### WRITTEN EXERCISE 1
In the book review, why could the officers sent to Cecile's apartment do so little? Answer in one to three sentences.
### WRITTEN EXERCISE 2
According to the book review, how old is Cecile?

### SOURCE TEXT
╭──
So this is a silly, violent, book with plenty of sexism and racism to bear, so a Thomas Harris book, but excellent tension and plotting.
Cecile is Dead – 3/5
This detective begins with our main character Maigret tooling around the office. The office is abuzz with word that Cecile is returned. People are poking their heads out of doorways to get a look at her, walking by the office, and otherwise getting involved to see her. There’s lots of jokes that Cecile has a crush on Maigret. We find out that Cecile is a woman in her late twenties that recently (in the last few months) had been stopping in repeatedly to ask Maigret to come by her apartment. Strange occurrences have been happening that suggest someone has been breaking in, but not robbing them. It’s led her to think there’s some kind of stalking or nefarious purpose behind all this, but she’s not sure. They’ve sent officers to take a report, to check things out, but in the absence of specific things and crimes, there’s not much they can do. This is frustrating because she knows something is going on, but what can you do, the novel suggests, with the information given them? Then Cecile ends up dead, alongside her older aunt, and Maigret begins to wonder what he could have done, as he works to solve the case.
╰──
### DATA EXCERPTS
╭──
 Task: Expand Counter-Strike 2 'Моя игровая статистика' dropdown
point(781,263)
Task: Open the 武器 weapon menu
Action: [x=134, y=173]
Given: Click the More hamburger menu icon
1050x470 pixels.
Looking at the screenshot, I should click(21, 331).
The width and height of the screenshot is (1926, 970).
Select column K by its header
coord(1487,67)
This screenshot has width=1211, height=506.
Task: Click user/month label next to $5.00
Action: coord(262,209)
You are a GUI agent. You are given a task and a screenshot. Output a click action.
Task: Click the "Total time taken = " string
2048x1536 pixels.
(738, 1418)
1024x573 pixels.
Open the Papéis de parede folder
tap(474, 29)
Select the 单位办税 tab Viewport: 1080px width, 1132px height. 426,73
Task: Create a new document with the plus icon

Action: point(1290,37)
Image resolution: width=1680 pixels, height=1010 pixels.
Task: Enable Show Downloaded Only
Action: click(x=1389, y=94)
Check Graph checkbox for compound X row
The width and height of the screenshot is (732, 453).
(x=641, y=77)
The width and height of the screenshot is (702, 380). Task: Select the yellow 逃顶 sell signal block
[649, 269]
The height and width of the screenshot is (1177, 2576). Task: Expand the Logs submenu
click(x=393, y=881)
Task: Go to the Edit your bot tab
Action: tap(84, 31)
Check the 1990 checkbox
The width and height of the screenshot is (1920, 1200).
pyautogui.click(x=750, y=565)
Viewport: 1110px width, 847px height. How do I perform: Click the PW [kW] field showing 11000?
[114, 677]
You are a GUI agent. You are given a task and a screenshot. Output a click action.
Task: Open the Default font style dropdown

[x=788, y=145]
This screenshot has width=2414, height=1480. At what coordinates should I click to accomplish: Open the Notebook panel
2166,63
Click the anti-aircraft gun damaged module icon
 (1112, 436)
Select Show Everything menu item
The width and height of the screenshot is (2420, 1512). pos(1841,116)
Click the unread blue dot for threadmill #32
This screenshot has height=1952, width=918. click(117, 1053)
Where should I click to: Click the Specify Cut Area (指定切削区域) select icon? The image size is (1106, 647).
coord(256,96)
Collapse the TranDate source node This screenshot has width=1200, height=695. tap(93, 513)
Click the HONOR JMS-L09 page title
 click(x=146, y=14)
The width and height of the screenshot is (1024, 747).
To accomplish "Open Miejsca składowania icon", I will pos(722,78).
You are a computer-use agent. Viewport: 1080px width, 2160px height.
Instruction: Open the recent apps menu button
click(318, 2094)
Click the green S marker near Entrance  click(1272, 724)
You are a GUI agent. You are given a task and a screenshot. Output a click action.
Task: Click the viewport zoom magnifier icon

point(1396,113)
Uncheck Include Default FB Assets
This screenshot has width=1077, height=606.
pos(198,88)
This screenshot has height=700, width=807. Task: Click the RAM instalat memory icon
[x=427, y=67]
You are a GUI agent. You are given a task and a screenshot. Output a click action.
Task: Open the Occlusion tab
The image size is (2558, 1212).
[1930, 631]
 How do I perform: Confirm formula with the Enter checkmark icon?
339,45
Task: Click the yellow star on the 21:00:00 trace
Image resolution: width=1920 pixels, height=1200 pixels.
╰──
### FULL ANSWER 1
The officers took a report and checked things out, but there were no specific things or crimes. Without those, there was not much they could do.

### FULL ANSWER 2
She is in her late twenties.